*TO DO:*
Starting at the line that contains "This screenshot has width=1280, height=887.", reproduce every line through the end of the entries below, with no pictures in the copy.

____________________

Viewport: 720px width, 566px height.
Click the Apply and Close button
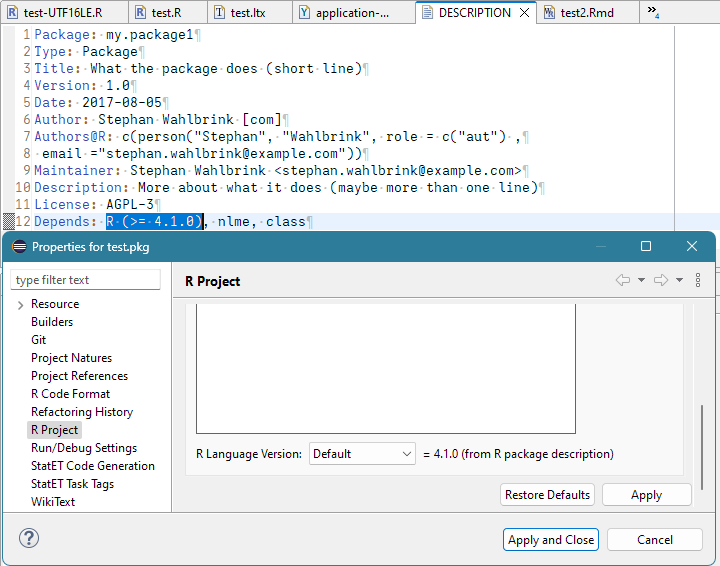551,540
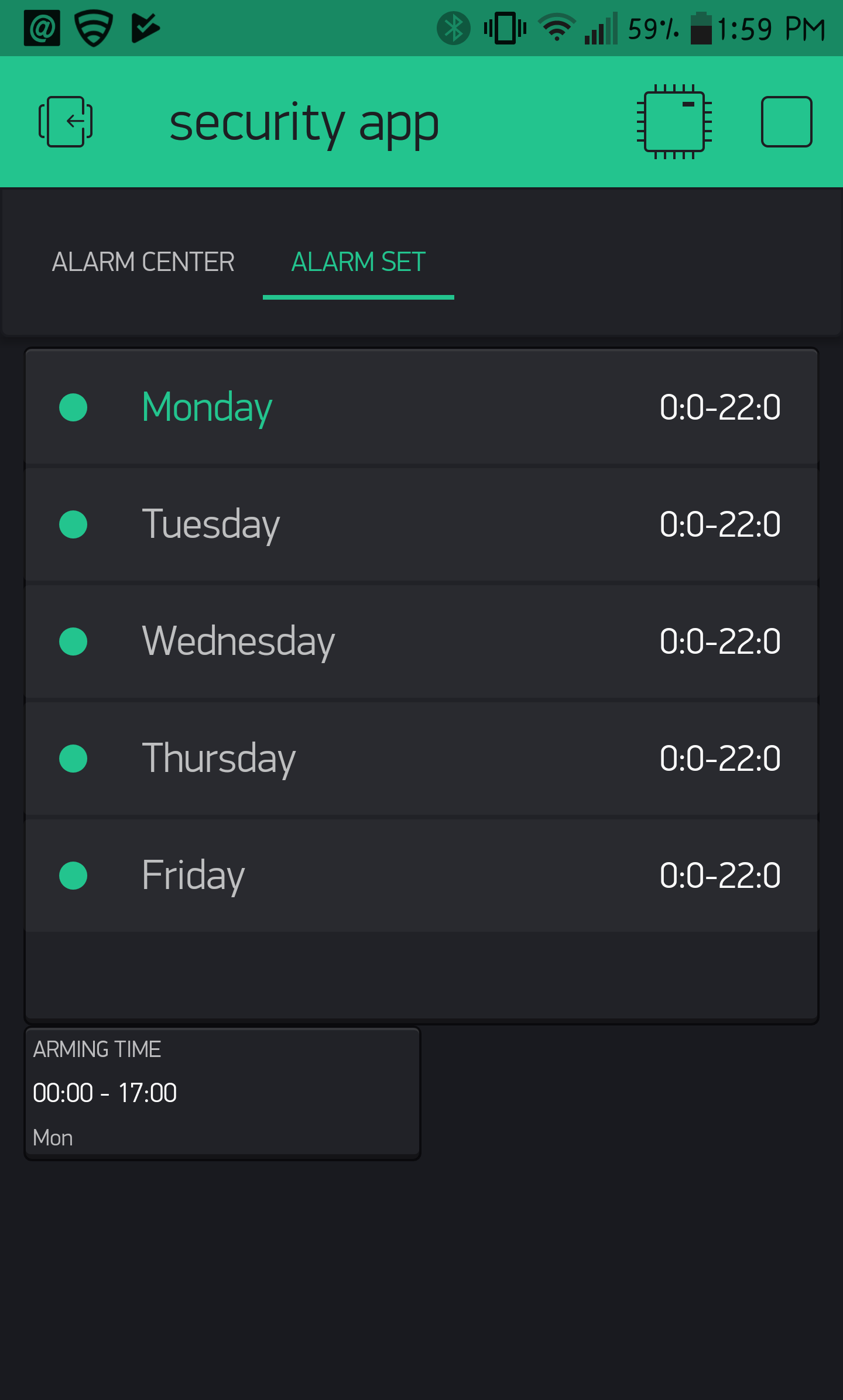Tap the shield notification icon
Viewport: 843px width, 1400px height.
[x=94, y=28]
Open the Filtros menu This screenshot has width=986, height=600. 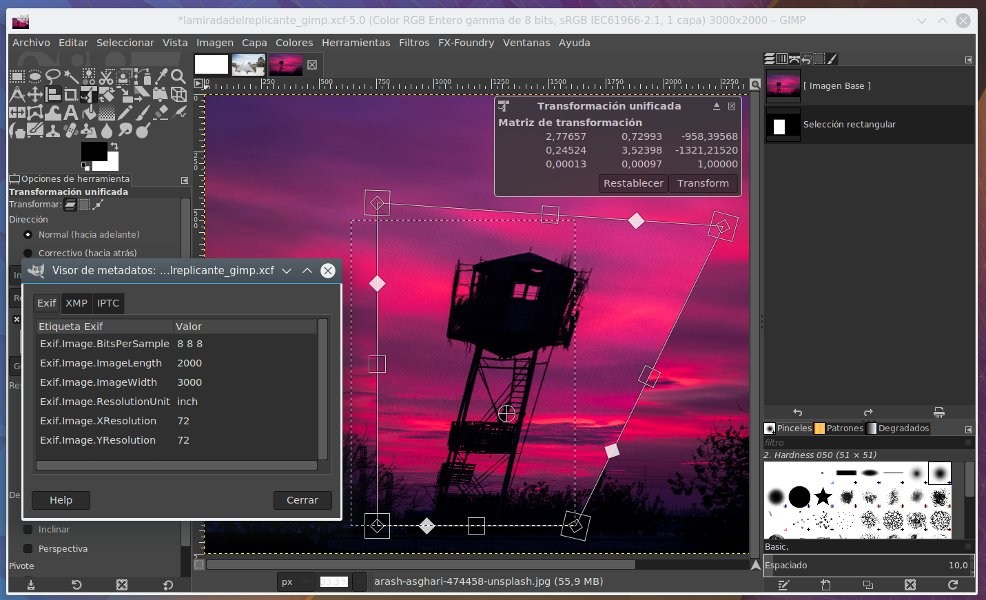[412, 42]
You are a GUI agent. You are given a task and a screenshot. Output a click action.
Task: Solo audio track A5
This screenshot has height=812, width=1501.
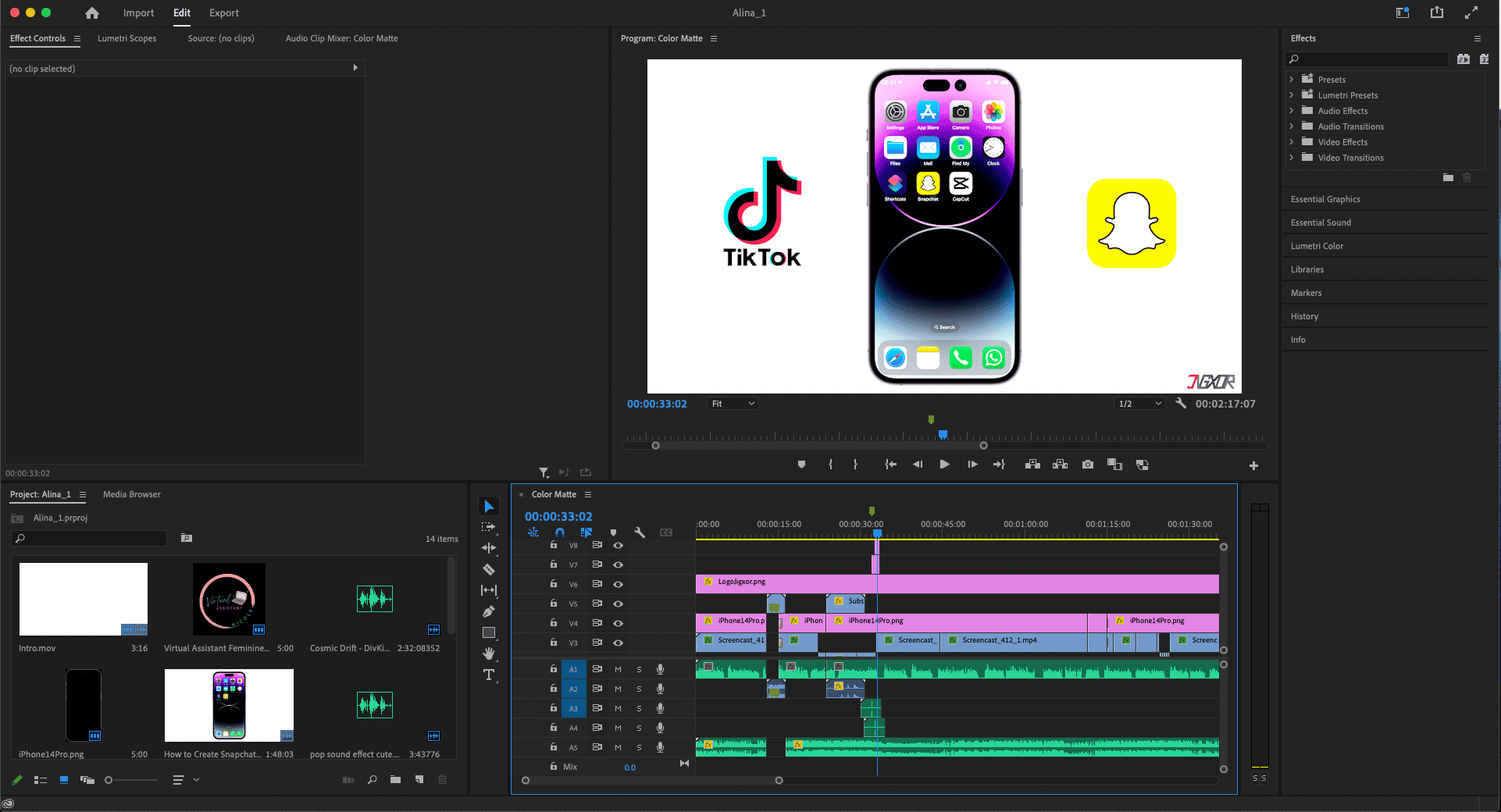point(639,747)
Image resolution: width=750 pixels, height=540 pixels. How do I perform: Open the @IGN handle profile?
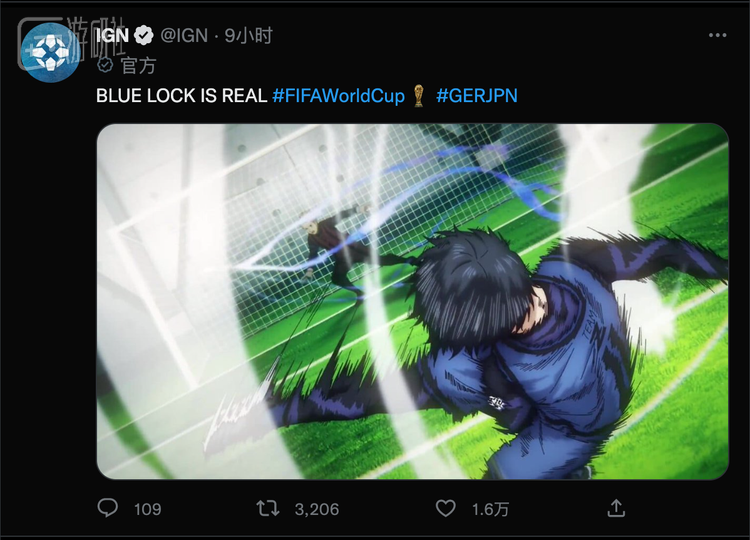click(184, 35)
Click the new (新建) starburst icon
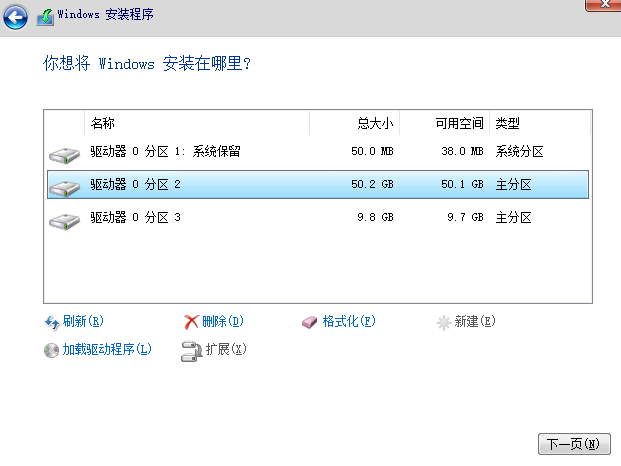The image size is (621, 466). (x=444, y=322)
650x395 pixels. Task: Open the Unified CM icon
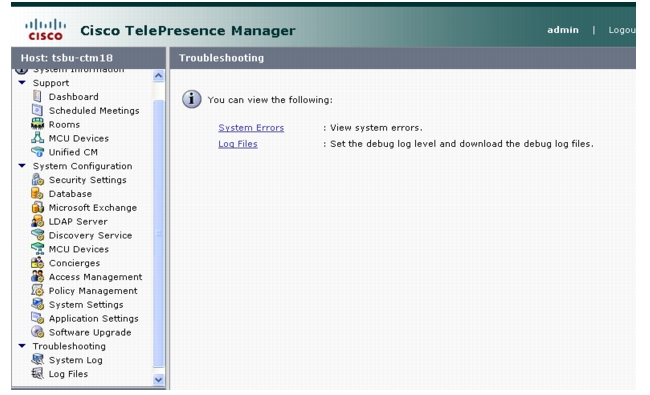tap(37, 152)
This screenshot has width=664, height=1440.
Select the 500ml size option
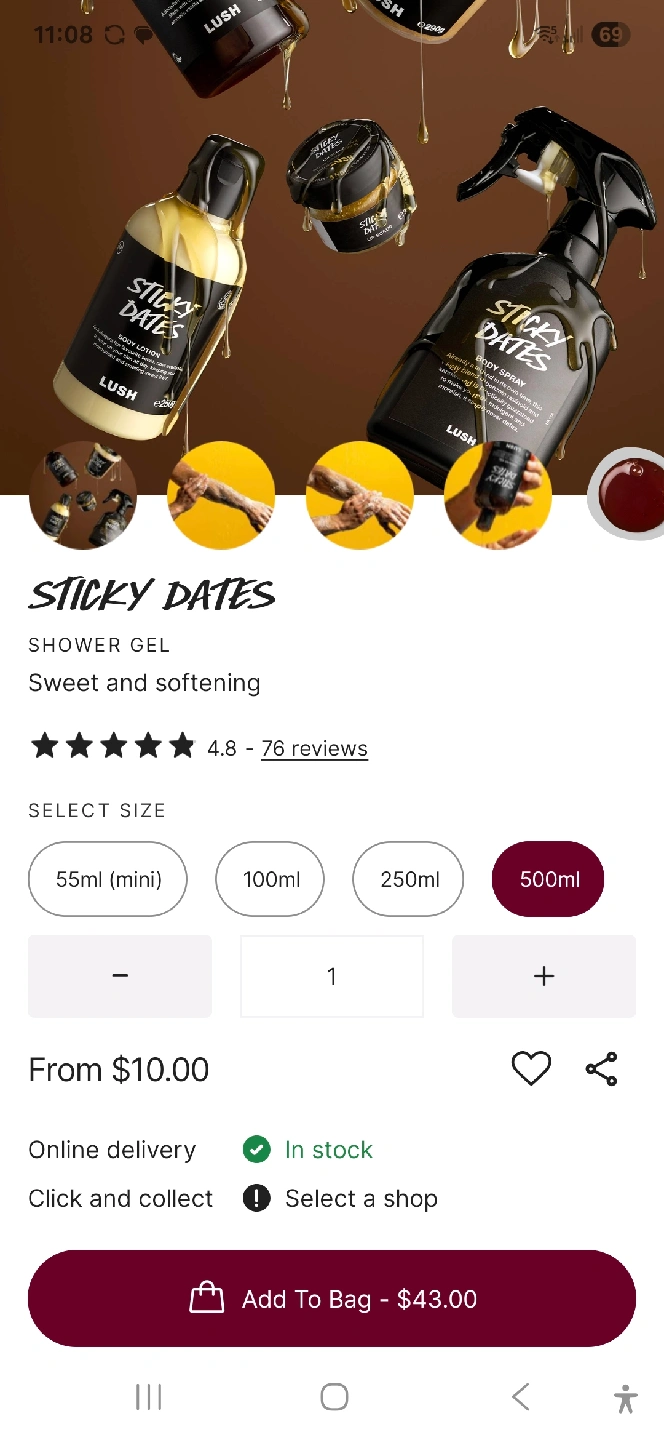coord(548,879)
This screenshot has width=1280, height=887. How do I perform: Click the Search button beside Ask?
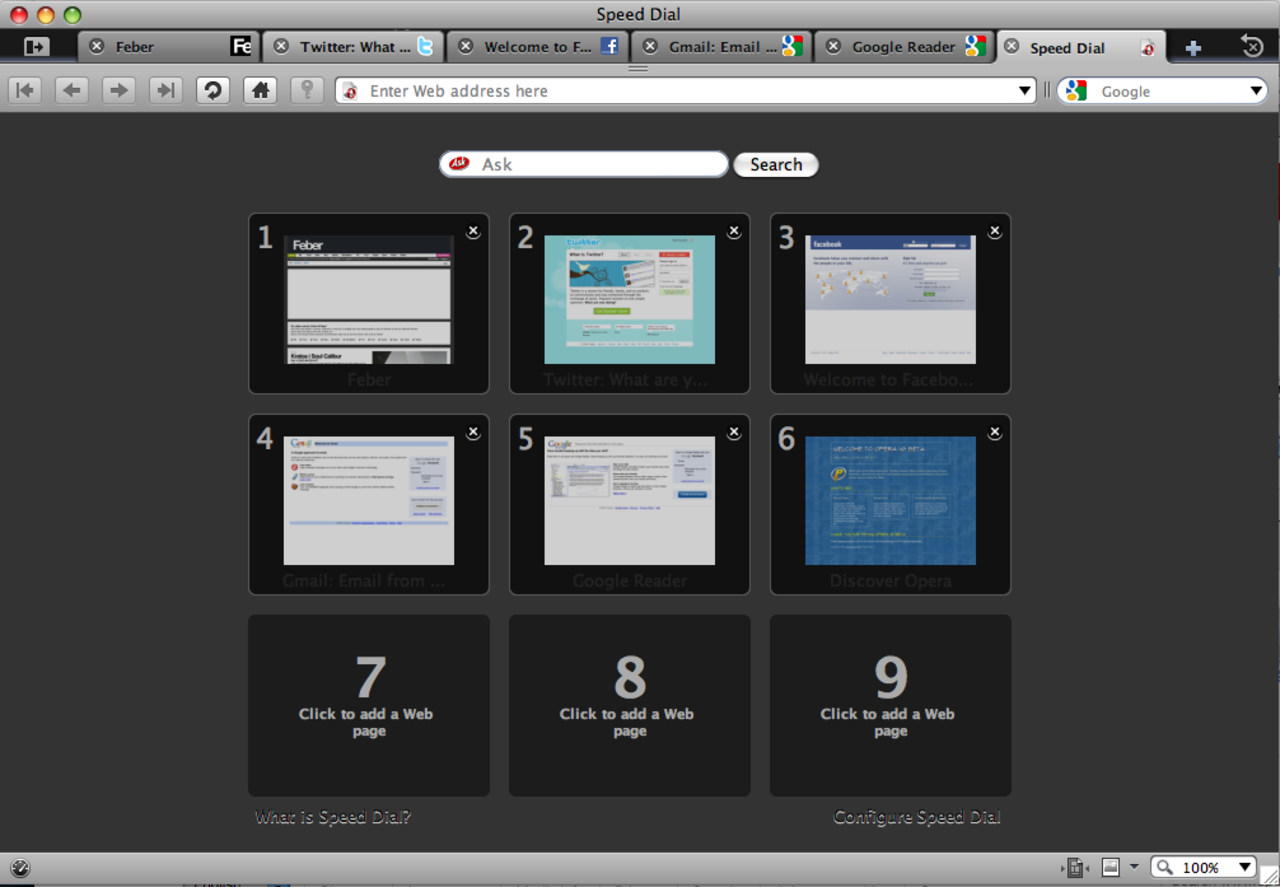(776, 165)
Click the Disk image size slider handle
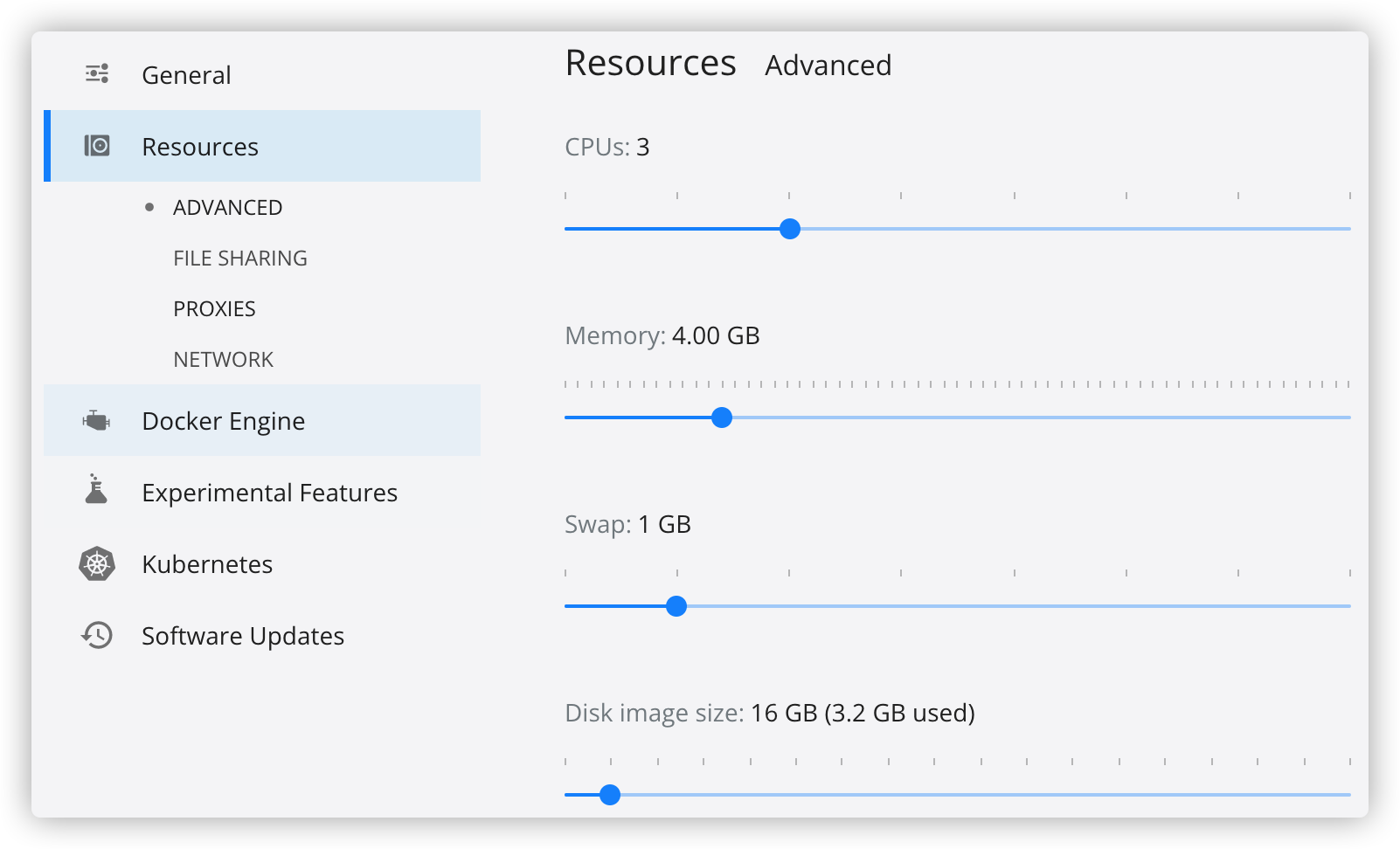Viewport: 1400px width, 849px height. 610,795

____________________

*RESPONSE BELOW:*
This screenshot has width=1280, height=887. How do I perform: Click the Search button beside Ask?
(776, 165)
Click the Disk image size slider handle
Viewport: 1400px width, 849px height. 610,795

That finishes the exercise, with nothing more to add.